Authors: Indu Sundaresan
There were perfume bottles at another corner filled with musk oil from Bhutan, and the bottles themselves were created out of turquoise enamel, studded with crystals and corals, their stoppers made from blue Aleppo glass.
“How much did this all cost?” Satti asked.
Jahanara laughed, her voice echoing off the walls of the Diwan-i-am, and she said, as carelessly as she could, “About two million rupees. I think; I do not know for sure, Satti.”
“You are a generous sister, Jahan.”
“Yes, I am. But this is not everything.”
“Is all this for us?”
They both turned to see Nadira standing at one end of the verandah. She was clad in thin white muslin, six layers of
peshwaz
, flimsy pants underneath, her head uncovered. A breeze stirred through the cusped arches that linked the pillars, and her clothes swirled around her. Nadira had the capacity for immense grace, Jahanara thought, and then wondered if that was why Dara had fallen in love with her. There were others he could have chosen to marry—and he would eventually marry others—but Nadira had captured his heart. It was difficult for Jahanara to see what the attraction was for this creature who glided everywhere, whose presence was so light, whose laughter was like the tinkling of bells heard at a distance. She was a wraith, with little substance. Nadira was slight, in her physical appearance and in the force of her character.

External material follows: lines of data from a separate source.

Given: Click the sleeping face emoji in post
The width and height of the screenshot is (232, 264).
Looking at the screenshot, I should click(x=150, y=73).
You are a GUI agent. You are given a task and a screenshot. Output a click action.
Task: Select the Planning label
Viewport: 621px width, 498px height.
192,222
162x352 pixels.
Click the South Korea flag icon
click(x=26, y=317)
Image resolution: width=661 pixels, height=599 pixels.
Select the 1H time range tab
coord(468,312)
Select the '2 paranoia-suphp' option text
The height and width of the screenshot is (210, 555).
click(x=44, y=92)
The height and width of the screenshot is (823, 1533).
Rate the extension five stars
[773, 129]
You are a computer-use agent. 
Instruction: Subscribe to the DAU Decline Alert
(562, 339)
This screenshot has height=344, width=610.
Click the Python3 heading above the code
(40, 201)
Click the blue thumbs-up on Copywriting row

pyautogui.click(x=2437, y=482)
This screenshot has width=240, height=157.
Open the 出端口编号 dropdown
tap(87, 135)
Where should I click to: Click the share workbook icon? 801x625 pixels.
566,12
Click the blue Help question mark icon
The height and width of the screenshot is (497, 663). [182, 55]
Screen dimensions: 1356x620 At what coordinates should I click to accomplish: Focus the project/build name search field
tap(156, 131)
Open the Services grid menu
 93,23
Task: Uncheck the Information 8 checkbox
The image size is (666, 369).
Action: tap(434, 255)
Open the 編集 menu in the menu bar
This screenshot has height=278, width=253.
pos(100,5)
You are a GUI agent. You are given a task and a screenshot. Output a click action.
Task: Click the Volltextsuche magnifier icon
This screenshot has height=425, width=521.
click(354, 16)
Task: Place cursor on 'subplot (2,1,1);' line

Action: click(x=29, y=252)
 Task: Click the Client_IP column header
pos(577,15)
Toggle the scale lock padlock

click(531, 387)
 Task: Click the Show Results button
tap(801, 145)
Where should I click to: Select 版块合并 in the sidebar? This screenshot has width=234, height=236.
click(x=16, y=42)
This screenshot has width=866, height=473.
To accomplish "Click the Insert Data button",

“For Dara and you,” she said.
“How lovely all of it is. The wines”—Nadira touched a light finger over the green glass bottles embellished with gold stoppers—“are they from Kashmir? The ones you like so much?”
“Yes, Dara enjoys this wine also. Nadira”—Jahanara tried to be gentle—“do you wish to be married to Dara?”
Nadira looked up at her—she was a couple of inches shorter than Jahanara—with a steady gaze that turned her hazel eyes dark. “What a ridiculous question, Jahan. And so close to the wedding.”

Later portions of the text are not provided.